Eventually the car got started, thanks to Dry Fork really being just up the road a ways and the fact that for twenty-five dollars (twenty-four, if you don’t have exact change), Jimmy will drive over with his seven-year-old son in their wrecker and jumpstart your car for real. An hour or so of driving around nowhere in particular to recharge the battery later, and half an hour or so of listening to WMMT (where “that patriotic message was brought to you from our friends at moveon.org”), I’ve done my errands and headed home. But all this commotion meant that I got started on cooking dinner late, and headed out the door late for the hike I’d been planning all day, and ended up starting to walk up Town Hill at nine at night, just when it was getting so dark you couldn’t see your nose in front of your face, at least in the thick brush.

Town Hill isn’t really owned by anyone: to be precise its a patchwork of property owned by so many people that nobody can manage to buy enough of a piece of land to actually build anything. Which isn’t all that unusual up in this part of the country, though it seems strangely wonderful coming from more densely populated areas to find a place that isn’t really a park, but just a great big beautiful piece of land that you can freely roam around and do just about whatever on top of.

Its this kind of place that makes rural America so distinctly different from urban America. There wasn’t any particular planned event to draw them up, but wandering around on the vast flat space on top of the hill were practically half the population of the towns below. Just seemed right, this being the Fourth. People from Big Cowan and Little Cowan and Whitesburg and Craft’s Colley were tooling around on ATV’s or sitting around cases of beer shooting off fireworks. Dean or Tom or somebody or other had “a tent and a mattress – heck, three mattresses, and y’all can use them all you want.” And in spite of the three copperheads that he killed just the other day, Tom and his friends and their girlfriends drove up the rutted road in their pickup along with everyone else – you can see off into the misty night for counties around and every little town makes a glow in the rolling hills. It’s the kind of scene I would invent a metaphor for, were I a better writer. Instead, you’ll have to come up for yourself sometime and look, except that you probably won’t find it all that interesting, since the real beauty of the place is that its nothing out of the ordinary: just a little bit up the ways past the house where my mentor Michelle lives, past a few overly alert guard dogs and up some old car tracks until you start to level off, and think you’re suddenly in a different state (this is an old strip mining site, and restored strip mines are “beautiful… like Australia!”). At any rate, something changes inside you when you can walk for miles and not see anybody at all, when you darn well better remember how to get back to where you came from because cell phones don’t work and you’re just following some train tracks across the countryside (different hike, mind you).

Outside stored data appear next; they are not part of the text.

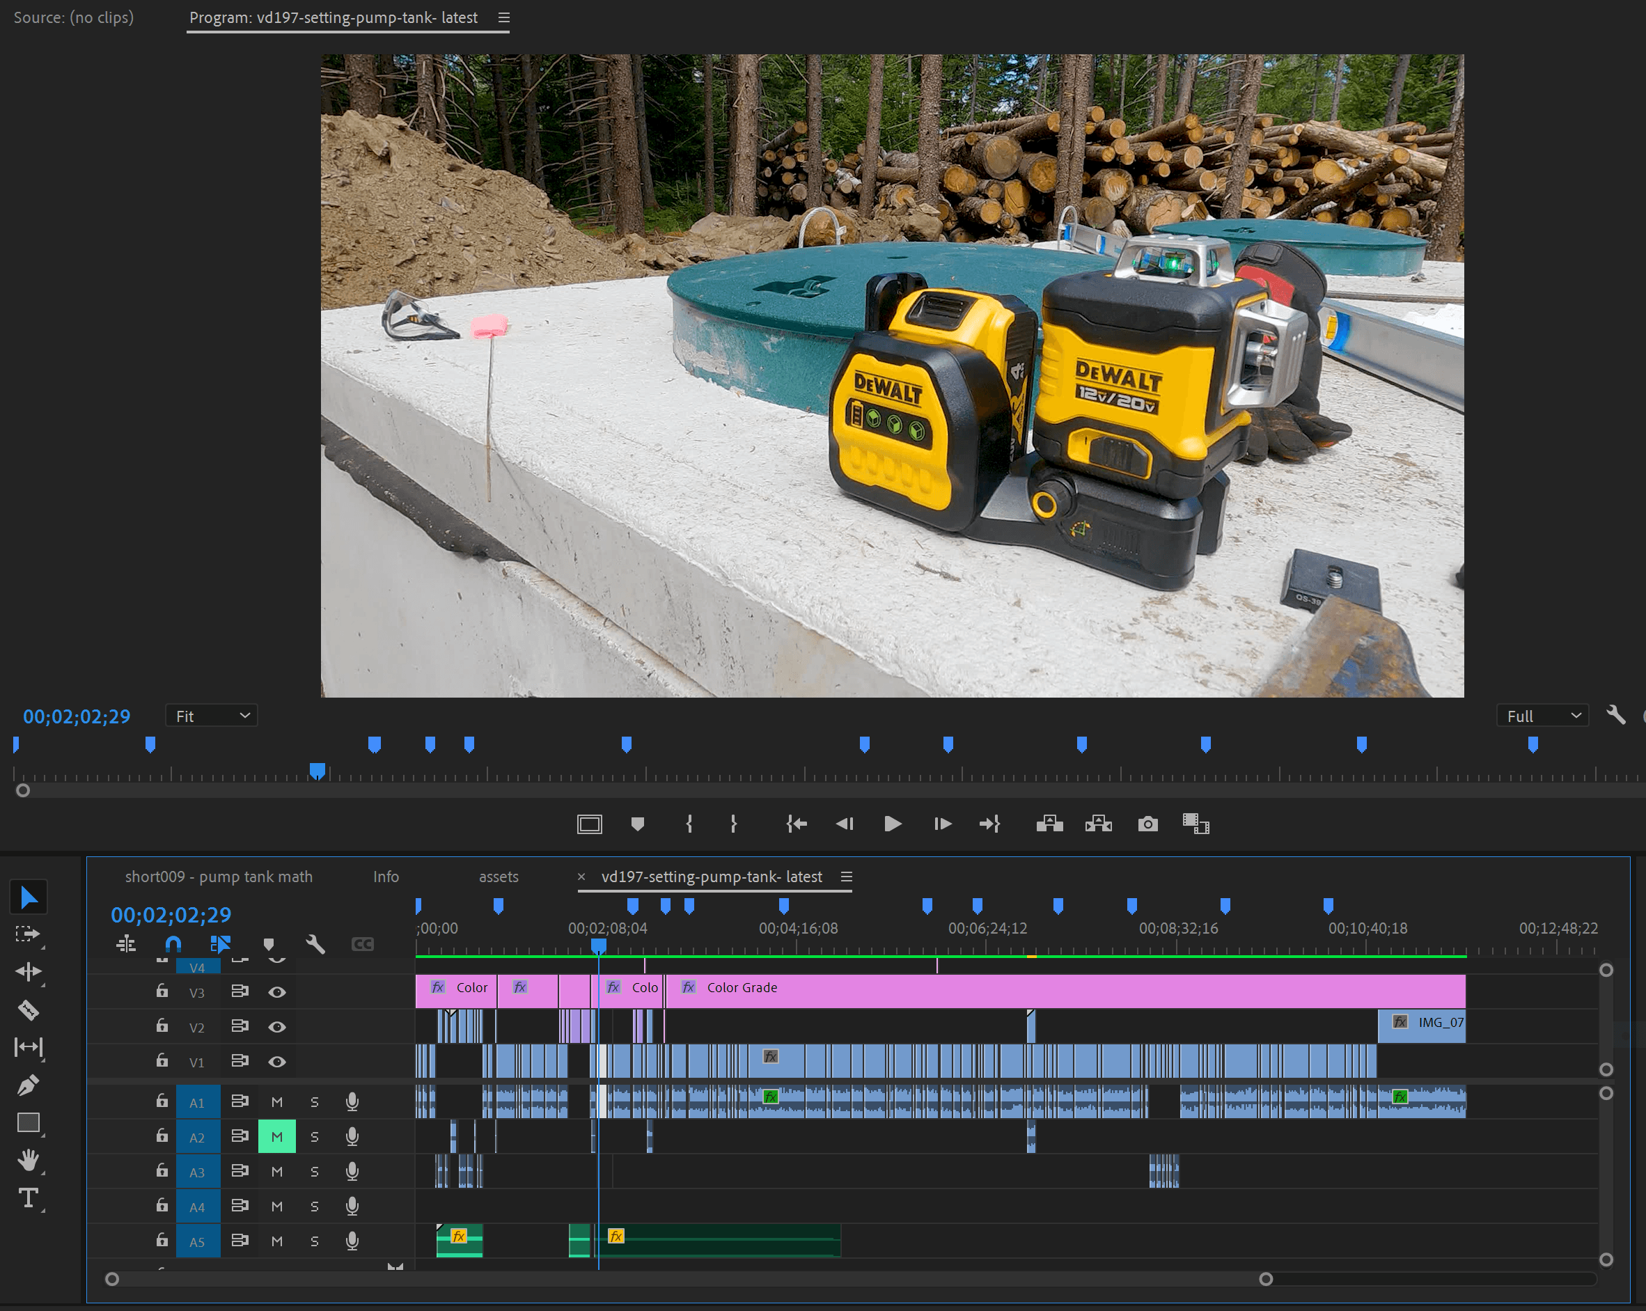Select the Hand tool

coord(29,1161)
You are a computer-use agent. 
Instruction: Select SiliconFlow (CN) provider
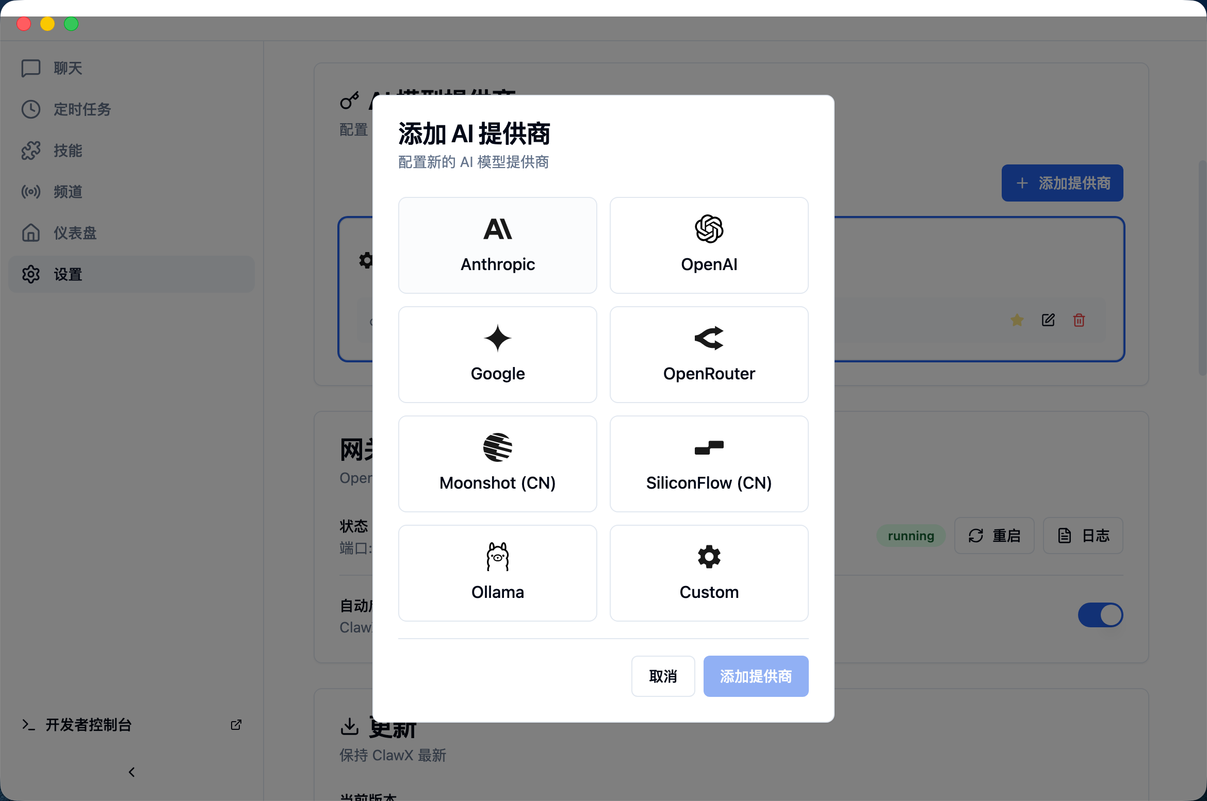click(709, 464)
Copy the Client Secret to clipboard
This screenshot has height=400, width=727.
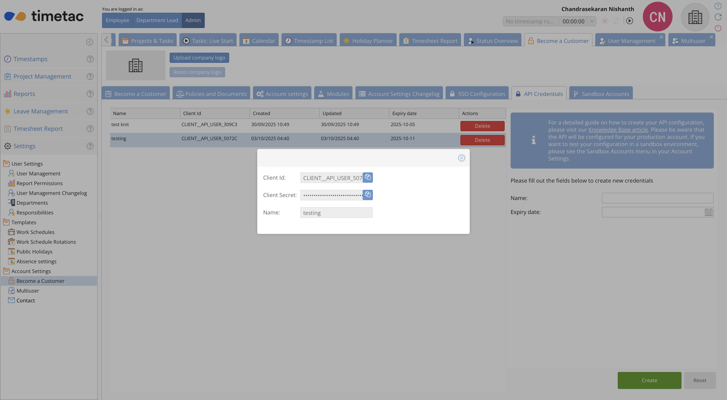click(x=367, y=195)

I had to walk back down when the trail was pitch-black for the trees, and crossing under the interstate you could truly imagine the trucks as they passed overhead were some beings entirely mysterious and sinister, and not see the piles of pigeon dung and be corrected. The first lights of town were so bright, about thought I'd walked into the biggest city on earth -- but they wrapped around me and guided me home, right past the corner where "Bo Caudill -- Incomplete" lay in rest.